◆ AUFGABENSTELLUNG ◆
Nenne alle Personen, die im folgenden Artikel über Zuckerberg und den Datenmissbrauch mit Vor- und Nachnamen vorkommen.

◆ TEXTAUSZUG ◆
-- -- --
Zuckerberg zum Datenmissbrauch "Am Ende bin ich verantwortlich"

Facebook müsse verbessert werden, sagt Chef Mark Zuckerberg.

(Foto: REUTERS)
  • Unter dem wachsenden Druck der Daten-Affäre hat sich nun Facebook-Chef Mark Zuckerberg zu Wort gemeldet.
  • In einem Facebook-Eintrag gibt er sich zerknirscht, verzichtet aber auf eine direkte Entschuldigung.
  • Der CEO kündigt zudem an, den Datenzugriff von Drittanbietern künftig zu beschränken.
Von Johannes Kuhn, Austin

In den vergangenen Tagen war ein Datenschutz-Problem bei Facebook zur Kommunikationskrise geworden: Während die Welt über den Abfluss von bis zu 50 Millionen Facebook-Nutzerdaten zur windigen Politikfirma Cambridge Analytica beriet, schwiegen Facebook-Gründer Mark Zuckerberg und die mächtige Geschäftsführerin Sheryl Sandberg. Selbst einer Krisenversammlung der eigenen Belegschaft waren die beiden am Dienstag Medienberichten zufolge ferngeblieben.
-- -- --
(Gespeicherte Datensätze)
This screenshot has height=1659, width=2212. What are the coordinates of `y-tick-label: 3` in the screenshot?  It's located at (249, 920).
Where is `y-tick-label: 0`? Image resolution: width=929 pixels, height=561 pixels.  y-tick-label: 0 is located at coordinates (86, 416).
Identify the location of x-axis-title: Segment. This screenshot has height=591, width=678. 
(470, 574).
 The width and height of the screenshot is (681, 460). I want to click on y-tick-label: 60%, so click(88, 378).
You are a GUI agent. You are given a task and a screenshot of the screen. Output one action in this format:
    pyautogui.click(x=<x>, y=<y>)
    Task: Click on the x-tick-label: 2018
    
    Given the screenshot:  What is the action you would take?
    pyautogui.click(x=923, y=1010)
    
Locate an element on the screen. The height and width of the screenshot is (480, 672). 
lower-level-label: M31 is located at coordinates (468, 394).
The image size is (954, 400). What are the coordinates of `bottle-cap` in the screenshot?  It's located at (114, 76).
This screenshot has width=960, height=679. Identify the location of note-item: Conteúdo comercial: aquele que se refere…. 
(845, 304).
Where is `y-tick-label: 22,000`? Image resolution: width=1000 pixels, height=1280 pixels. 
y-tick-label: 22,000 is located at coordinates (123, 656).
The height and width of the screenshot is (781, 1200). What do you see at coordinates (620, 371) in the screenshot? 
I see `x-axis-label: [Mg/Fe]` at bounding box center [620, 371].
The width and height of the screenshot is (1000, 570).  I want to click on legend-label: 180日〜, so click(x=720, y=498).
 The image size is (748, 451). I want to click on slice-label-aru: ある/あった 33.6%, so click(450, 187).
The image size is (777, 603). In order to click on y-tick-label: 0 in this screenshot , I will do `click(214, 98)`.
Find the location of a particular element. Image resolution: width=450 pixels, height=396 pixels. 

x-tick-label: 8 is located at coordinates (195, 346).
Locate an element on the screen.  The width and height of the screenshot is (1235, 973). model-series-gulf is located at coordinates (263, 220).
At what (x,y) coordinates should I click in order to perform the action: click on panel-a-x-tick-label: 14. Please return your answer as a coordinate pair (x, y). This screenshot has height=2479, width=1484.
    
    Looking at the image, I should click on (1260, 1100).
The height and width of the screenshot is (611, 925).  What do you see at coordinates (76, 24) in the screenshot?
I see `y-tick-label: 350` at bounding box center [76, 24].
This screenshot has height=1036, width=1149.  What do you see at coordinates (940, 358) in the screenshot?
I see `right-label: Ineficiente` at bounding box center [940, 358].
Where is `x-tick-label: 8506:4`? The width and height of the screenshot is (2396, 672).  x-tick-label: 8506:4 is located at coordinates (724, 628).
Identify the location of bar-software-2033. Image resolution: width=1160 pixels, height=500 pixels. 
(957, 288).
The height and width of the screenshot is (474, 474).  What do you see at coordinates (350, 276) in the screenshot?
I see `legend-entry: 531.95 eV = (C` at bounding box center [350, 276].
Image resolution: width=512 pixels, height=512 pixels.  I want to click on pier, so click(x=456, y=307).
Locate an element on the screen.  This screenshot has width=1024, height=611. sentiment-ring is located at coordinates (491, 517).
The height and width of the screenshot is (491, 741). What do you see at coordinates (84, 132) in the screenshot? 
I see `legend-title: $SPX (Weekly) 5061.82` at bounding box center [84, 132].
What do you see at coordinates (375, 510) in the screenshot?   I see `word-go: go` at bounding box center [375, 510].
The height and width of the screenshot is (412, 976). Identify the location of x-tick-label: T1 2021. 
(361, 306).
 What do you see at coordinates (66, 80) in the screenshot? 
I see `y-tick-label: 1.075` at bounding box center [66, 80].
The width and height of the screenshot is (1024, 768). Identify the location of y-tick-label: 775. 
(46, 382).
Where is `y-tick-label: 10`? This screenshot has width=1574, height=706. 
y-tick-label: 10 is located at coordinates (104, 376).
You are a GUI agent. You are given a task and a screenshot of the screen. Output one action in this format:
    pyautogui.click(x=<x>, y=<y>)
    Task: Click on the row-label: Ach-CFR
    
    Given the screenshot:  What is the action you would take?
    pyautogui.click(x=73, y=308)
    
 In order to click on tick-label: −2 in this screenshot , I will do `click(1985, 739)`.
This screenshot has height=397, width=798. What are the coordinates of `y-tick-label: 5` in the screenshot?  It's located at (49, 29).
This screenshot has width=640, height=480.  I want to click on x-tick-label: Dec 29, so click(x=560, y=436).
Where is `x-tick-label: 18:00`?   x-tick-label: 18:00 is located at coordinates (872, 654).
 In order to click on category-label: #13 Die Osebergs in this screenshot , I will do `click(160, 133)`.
-- -- --
◆ LÖSUNG ◆
Mark Zuckerberg, Sheryl Sandberg und Johannes Kuhn.